Stored items from a collection:
-- START --

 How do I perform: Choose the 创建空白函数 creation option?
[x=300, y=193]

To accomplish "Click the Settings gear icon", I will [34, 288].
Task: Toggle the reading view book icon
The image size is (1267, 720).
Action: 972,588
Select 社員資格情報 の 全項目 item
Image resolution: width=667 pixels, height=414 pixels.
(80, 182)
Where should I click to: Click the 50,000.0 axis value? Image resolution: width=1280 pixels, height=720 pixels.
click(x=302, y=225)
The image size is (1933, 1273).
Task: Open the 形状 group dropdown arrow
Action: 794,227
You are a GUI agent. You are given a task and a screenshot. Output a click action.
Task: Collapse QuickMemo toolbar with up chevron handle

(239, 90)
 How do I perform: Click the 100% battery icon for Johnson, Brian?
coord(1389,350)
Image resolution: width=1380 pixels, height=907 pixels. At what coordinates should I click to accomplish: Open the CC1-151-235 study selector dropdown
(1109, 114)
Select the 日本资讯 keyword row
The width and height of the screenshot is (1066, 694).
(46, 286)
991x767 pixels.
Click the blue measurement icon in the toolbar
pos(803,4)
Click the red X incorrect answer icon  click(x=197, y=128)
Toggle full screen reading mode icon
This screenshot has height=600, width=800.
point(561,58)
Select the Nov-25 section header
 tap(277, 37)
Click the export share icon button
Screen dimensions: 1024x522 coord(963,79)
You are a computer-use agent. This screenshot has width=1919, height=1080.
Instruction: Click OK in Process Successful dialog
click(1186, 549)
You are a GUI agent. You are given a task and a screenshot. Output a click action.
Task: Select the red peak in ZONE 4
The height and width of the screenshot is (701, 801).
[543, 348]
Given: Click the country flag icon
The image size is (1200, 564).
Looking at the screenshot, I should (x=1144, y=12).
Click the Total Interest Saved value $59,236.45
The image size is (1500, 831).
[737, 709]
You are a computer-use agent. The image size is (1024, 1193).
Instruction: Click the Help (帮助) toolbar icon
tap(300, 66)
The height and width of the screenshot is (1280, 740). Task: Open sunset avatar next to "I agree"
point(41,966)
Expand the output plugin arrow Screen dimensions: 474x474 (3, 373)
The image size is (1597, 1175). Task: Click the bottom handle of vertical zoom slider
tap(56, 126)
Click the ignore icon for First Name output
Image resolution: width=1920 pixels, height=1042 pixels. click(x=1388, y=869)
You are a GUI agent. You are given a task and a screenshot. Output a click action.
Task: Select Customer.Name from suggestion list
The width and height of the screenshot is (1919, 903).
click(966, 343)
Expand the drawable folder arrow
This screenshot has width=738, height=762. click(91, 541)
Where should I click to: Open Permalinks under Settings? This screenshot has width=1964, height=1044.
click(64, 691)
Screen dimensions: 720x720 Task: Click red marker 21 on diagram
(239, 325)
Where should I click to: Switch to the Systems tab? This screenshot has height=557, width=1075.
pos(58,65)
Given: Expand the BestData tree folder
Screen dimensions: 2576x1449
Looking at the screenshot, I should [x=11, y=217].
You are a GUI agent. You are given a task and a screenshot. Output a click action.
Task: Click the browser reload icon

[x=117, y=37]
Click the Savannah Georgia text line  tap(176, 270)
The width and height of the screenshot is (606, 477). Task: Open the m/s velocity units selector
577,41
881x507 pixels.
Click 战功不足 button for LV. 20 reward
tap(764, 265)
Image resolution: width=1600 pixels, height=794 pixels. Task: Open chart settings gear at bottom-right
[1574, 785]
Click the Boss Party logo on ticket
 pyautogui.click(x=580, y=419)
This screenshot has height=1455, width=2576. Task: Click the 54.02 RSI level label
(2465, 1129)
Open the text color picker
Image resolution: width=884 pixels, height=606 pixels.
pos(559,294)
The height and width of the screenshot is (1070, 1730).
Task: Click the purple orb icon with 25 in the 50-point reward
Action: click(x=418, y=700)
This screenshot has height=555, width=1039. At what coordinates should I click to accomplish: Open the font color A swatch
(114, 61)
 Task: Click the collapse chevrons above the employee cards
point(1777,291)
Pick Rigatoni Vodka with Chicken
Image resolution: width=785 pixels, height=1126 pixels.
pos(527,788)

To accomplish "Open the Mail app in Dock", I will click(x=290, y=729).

-- END --

What you are asked to do: Return the part of the entries that opens with the line containing "You are a computer-use agent. The" and closes with the line containing "Expand the output", repeating those lines exactly as they appear.

The output:
You are a computer-use agent. The image size is (1024, 1193).
Instruction: Click the Help (帮助) toolbar icon
tap(300, 66)
The height and width of the screenshot is (1280, 740). Task: Open sunset avatar next to "I agree"
point(41,966)
Expand the output plugin arrow Screen dimensions: 474x474 (3, 373)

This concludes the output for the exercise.